Pencopetan Demokrat Dianggap Bentuk 'Cawe-Cawe' Jokowi
FAKTA.COM, Jakarta - Guru Besar Hukum Tata Negara Denny Indrayana menilai Peninjauan Kembali (PK) yang diajukan Kepala Staf Presiden (KSP) Moledoko atas sengketa kepengurusan Partai Demokrat dianggap bentuk 'cawe-cawe' Presiden Joko Widodo. PK yang diajukan Moeldoko ke Mahkamah Agung dinilai Denny sebagai bentuk nyata tidak netralnya Presiden Jokowi di Pilpres 2024 mendatang.
"Cawe-cawenya Presiden Jokowi nyata terlihat dalam dugaan pencopetan Partai Demokrat, melalui KSP Moeldoko," kata Denny dalam akun Twitter pribadinya, Rabu (31/5/2023)
Ia berpendapat seharunya, Presiden Jokowi selaku bos-nya Moledoko tidak membiarkan anak buahnya itu terlibat dalam masalah Partai Demokrat.
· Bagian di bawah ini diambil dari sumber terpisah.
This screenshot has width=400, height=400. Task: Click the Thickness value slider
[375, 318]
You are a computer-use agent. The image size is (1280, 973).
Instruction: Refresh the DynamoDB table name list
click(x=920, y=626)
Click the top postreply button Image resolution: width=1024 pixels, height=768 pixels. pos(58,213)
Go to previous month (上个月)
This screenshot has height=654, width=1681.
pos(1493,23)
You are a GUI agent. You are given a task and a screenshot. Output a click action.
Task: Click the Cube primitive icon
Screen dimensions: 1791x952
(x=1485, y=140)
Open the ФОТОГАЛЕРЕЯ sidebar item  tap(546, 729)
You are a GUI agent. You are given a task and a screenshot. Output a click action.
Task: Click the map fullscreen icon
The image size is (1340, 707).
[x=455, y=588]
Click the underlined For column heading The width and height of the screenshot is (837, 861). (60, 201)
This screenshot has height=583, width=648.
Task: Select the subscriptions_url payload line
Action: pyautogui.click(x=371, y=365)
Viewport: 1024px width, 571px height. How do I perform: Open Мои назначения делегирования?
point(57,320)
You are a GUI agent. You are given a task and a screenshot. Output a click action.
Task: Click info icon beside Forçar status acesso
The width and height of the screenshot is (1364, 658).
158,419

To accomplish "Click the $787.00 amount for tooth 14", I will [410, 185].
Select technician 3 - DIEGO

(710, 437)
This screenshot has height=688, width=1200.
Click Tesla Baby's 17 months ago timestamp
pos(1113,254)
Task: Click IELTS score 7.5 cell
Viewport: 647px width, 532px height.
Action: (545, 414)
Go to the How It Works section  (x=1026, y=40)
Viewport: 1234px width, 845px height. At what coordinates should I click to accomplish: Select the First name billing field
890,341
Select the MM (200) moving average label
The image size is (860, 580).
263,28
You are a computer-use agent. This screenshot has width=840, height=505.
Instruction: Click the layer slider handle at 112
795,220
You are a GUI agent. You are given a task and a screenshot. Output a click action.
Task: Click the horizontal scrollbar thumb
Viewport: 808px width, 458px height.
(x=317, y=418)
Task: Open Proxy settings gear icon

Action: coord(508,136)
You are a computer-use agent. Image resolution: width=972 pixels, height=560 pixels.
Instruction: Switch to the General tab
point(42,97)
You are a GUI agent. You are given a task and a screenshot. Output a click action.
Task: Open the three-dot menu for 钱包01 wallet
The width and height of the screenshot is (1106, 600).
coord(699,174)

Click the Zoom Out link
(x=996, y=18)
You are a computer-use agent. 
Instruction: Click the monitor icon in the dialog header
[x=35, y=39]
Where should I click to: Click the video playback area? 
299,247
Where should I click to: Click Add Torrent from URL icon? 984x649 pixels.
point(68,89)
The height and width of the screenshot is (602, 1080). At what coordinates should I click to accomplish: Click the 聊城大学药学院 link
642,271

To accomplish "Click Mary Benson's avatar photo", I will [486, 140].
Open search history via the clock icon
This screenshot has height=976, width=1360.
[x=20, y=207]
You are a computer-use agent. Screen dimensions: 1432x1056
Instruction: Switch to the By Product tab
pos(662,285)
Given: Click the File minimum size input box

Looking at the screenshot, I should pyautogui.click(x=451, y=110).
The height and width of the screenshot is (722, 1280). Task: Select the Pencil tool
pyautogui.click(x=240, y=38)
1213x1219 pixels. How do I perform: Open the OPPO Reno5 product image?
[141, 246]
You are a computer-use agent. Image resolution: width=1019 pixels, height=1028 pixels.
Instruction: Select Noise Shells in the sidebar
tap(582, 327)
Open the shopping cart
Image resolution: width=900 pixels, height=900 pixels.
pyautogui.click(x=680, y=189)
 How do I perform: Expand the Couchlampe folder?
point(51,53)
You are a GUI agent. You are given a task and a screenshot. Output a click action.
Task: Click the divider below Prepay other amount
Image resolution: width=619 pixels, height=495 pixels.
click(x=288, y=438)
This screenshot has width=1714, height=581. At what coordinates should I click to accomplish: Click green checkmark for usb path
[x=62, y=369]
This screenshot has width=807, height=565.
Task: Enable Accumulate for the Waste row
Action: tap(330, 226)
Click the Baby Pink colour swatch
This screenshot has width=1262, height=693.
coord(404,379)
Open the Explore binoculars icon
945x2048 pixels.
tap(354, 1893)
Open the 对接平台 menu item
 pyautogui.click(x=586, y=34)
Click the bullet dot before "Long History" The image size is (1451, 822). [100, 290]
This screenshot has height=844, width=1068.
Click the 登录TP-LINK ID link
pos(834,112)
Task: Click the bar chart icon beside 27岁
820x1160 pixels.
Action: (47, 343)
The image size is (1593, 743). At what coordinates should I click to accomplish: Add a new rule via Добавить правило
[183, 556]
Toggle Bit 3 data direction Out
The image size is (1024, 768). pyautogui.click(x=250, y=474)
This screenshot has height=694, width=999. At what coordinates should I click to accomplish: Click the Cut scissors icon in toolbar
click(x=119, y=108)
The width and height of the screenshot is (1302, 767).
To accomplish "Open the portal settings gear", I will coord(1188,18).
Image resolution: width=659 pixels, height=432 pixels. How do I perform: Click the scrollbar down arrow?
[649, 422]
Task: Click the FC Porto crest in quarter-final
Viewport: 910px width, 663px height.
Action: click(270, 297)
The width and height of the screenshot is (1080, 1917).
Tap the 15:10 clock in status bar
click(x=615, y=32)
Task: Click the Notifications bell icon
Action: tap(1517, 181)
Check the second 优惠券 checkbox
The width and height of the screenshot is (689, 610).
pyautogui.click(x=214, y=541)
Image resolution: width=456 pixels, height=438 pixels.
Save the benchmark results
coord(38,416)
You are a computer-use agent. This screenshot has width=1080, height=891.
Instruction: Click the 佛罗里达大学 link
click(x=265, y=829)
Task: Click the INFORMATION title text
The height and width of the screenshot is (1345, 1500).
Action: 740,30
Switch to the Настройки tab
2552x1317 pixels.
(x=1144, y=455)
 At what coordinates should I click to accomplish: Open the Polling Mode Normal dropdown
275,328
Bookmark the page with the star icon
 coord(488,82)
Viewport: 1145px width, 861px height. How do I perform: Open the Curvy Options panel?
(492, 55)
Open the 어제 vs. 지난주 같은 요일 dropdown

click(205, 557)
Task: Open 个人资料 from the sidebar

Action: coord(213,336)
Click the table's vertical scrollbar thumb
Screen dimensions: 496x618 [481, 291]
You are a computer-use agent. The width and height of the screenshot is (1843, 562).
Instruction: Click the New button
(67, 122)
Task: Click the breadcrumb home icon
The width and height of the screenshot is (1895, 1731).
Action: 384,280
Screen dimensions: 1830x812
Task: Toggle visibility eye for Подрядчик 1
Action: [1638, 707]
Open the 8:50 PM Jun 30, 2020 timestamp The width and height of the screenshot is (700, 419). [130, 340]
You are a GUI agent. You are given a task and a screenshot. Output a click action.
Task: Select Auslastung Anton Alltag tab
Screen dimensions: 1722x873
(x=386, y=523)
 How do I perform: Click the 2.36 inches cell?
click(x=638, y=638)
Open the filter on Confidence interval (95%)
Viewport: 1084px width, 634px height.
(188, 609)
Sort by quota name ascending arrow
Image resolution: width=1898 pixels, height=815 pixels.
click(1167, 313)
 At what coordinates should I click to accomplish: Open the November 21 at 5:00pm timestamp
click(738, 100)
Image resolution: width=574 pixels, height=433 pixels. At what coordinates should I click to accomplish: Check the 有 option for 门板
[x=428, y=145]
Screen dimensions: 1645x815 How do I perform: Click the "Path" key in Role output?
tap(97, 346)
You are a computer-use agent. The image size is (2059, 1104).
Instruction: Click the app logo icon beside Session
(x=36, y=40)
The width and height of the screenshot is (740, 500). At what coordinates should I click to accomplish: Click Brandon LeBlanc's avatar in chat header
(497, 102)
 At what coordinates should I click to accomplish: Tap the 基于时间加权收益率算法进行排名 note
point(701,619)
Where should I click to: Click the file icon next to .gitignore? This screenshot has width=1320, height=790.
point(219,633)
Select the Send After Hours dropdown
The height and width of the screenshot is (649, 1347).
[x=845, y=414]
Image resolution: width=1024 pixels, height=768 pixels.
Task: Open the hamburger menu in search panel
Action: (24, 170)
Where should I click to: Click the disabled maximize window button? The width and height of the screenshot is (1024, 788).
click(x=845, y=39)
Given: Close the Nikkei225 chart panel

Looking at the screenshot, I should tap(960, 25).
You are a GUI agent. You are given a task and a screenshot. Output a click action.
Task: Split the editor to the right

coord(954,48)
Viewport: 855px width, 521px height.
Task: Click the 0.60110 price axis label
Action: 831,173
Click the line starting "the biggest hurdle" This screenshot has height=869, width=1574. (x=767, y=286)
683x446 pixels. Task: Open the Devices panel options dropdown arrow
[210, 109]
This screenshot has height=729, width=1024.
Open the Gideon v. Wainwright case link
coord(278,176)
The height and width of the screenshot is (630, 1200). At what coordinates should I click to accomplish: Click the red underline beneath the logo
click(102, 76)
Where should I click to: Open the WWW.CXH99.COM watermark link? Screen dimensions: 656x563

Bahkan Denny menegaskan 'pencopetan' sebuah partai adalah bentuk kejahatan, dan tidak bisa Jokowi mengatakan hal itu sebagai hak politik dari Moeldoko.
"Jokowi tidak bisa mengatakan kalau ini adalah hak politik Moeldoko. Mencopet partai yang sah adalah kejahatan."
Lebih jauh Denny mendapatkan informasi, konon, PK Moeldoko sudah diatus siasat pemenangannya, dengan cara "tukar guling" oleh para terduga mafia kasus di MA yang dijanjikan perbantuan kasus dengan syarat memenangkan PK Moledoko di MA.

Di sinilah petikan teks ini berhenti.